You Have to Start Somewhere: Developer Origin Stories
Industry executives recall getting their start in videogames.
5/12/2009 6:59 PM | 4 Comments | Page 2 of 3
John Keefer
Status: Reading da Crispy content and playin' games.
Gabe Newell
President, Valve Software
When I was at Microsoft, I got tired of the bad rap that Windows had among the game community. I was also surprised at how little people inside the company knew about PC gaming. When
DOOM came out, it seemed like a great opportunity to show that a cutting-edge PC game could actually run on top of Windows. Michael Abrash had left Microsoft to go to id Software to work on
Quake, which helped facilitate the discussion with id. That conversation eventually morphed into "Why don't Gabe and Mike [Harrington] leave Microsoft and start up a games company building on the
Quake tech?"
Sid Meier
Director of Creative Development, Firaxis Games
Bill Stealey (my partner in Microprose) and I were working at General Instruments together in the early 1980s. He was in sales and I was a programmer. We happened to attend a conference together, and during one of the breaks we were playing a flight sim arcade game.

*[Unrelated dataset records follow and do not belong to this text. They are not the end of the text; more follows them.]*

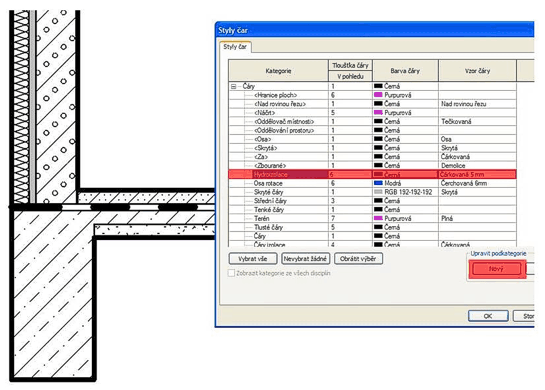The height and width of the screenshot is (390, 545).
Task: Confirm dialog with OK button
Action: tap(488, 316)
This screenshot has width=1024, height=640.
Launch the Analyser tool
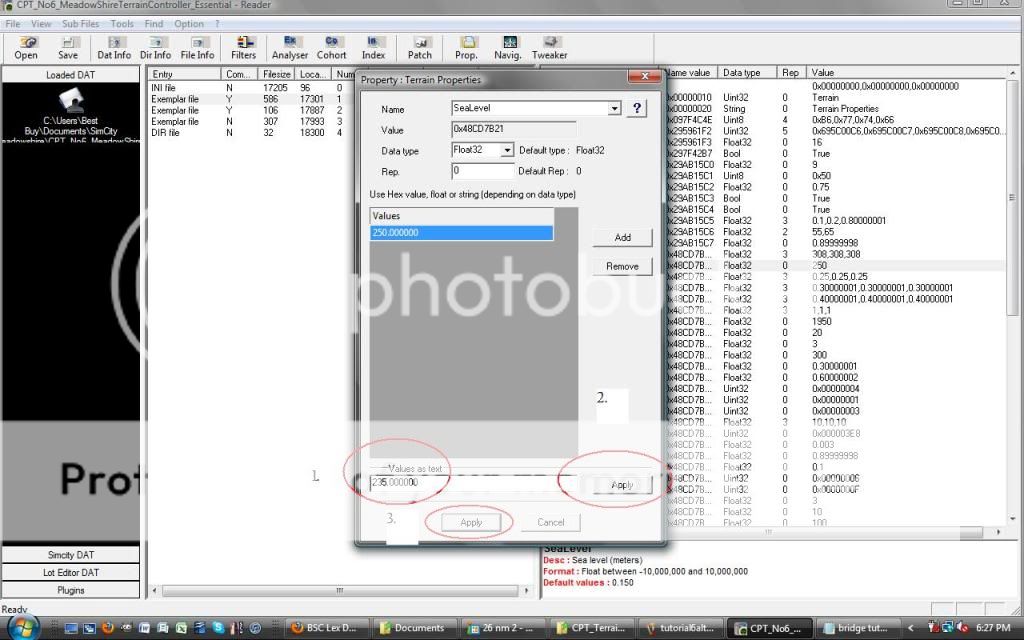click(x=290, y=48)
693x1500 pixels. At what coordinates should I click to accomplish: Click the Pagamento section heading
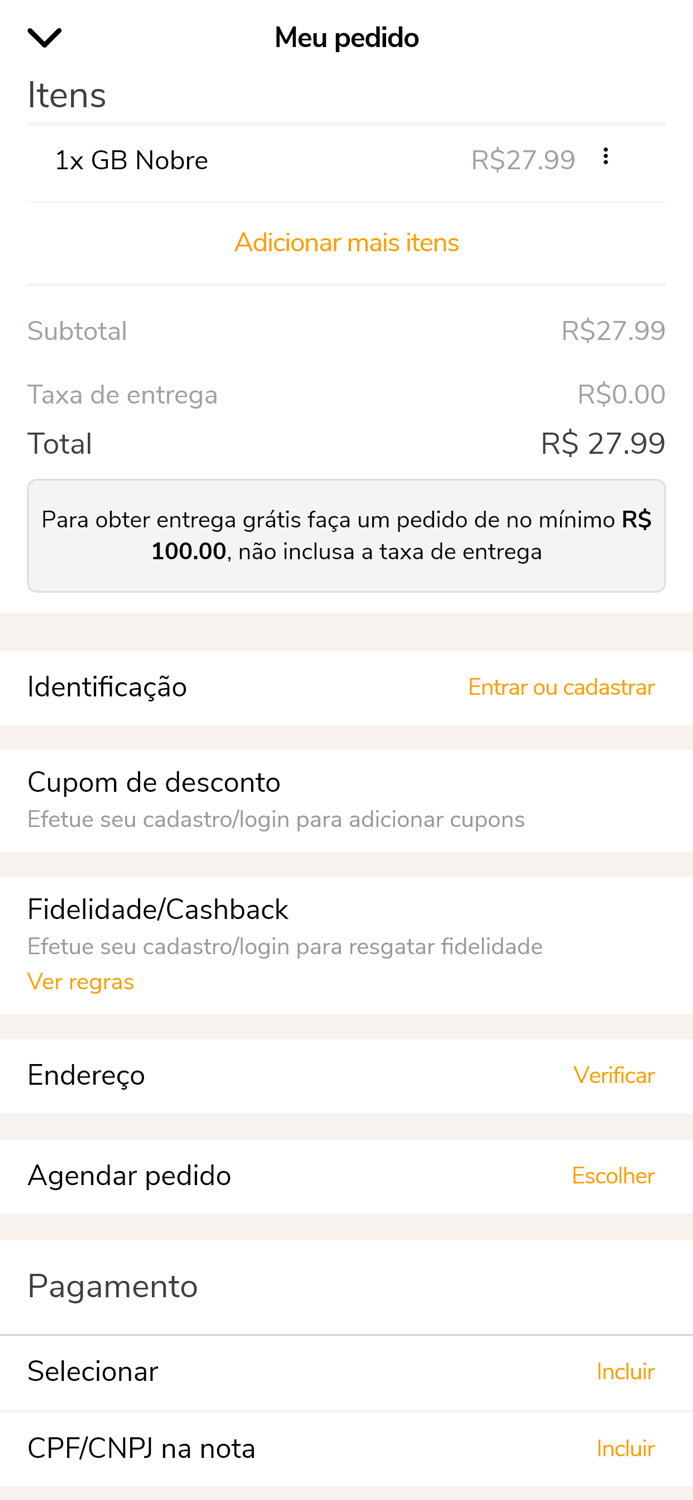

Bill is a former fighter pilot, and was really frustrated because I kept beating him at the game. He asked how I was able to win. I told him I could anticipate what the AI was going to do, and that I thought I could make a better game in a couple of months. He challenged me to do it (which I did), and soon after that we decided to start Microprose. In the early days of the company, I would make the games, put them on floppies, zip them into plastic baggies, and Bill would drive a carload of them up and down the East Coast, stopping at every electronics store to try and sell them. From there we built a pretty good company.
Chris Taylor
CEO/Creative Director, Gas Powered Games
I had a job bending a plastic sewer pipe. One day I got so frustrated at the foreman, I resigned. I opened up the classifieds, because I knew I didn't have enough education for a "career job," and found the tiniest little ad that said it was looking for someone who knew how to program C and assembly language. I knew assembly language, but had no formal training, and spent most of my time working on a program to edit 3-D wireframe models. When I told the interviewer (who was a recruiter at a company in Vancouver called Corporate Recruiters), she told me that I was exactly the kind of person they were looking for. I can't remember what I had for breakfast, but I remember every detail from that incredible moment in my life. That was 21 years ago.
Randy Pitchford
President, Gearbox Software
I had been fairly prolific in the budding online community -- amateur work that helped me develop a bit of a reputation in those circles. I spent a lot of time on CompuServe and other networks, and I ended up playing a lot of online games with George Broussard and Steven Blackburn. We linked up at the first E3. That night, I went home and rebuilt a virtual replica of the club in the Build engine. I brought it to E3 the next day and loaded it up, and it impressed everyone. A few months later, I let the 3D Realms guys know I was looking to start a career in game-making, and they offered me a job. From a pure dollars point-of-view, it wasn't the best offer I got, but the combination of being able to work with those guys and the possibility of profit sharing that they offered made it a strong match, so I took the leap.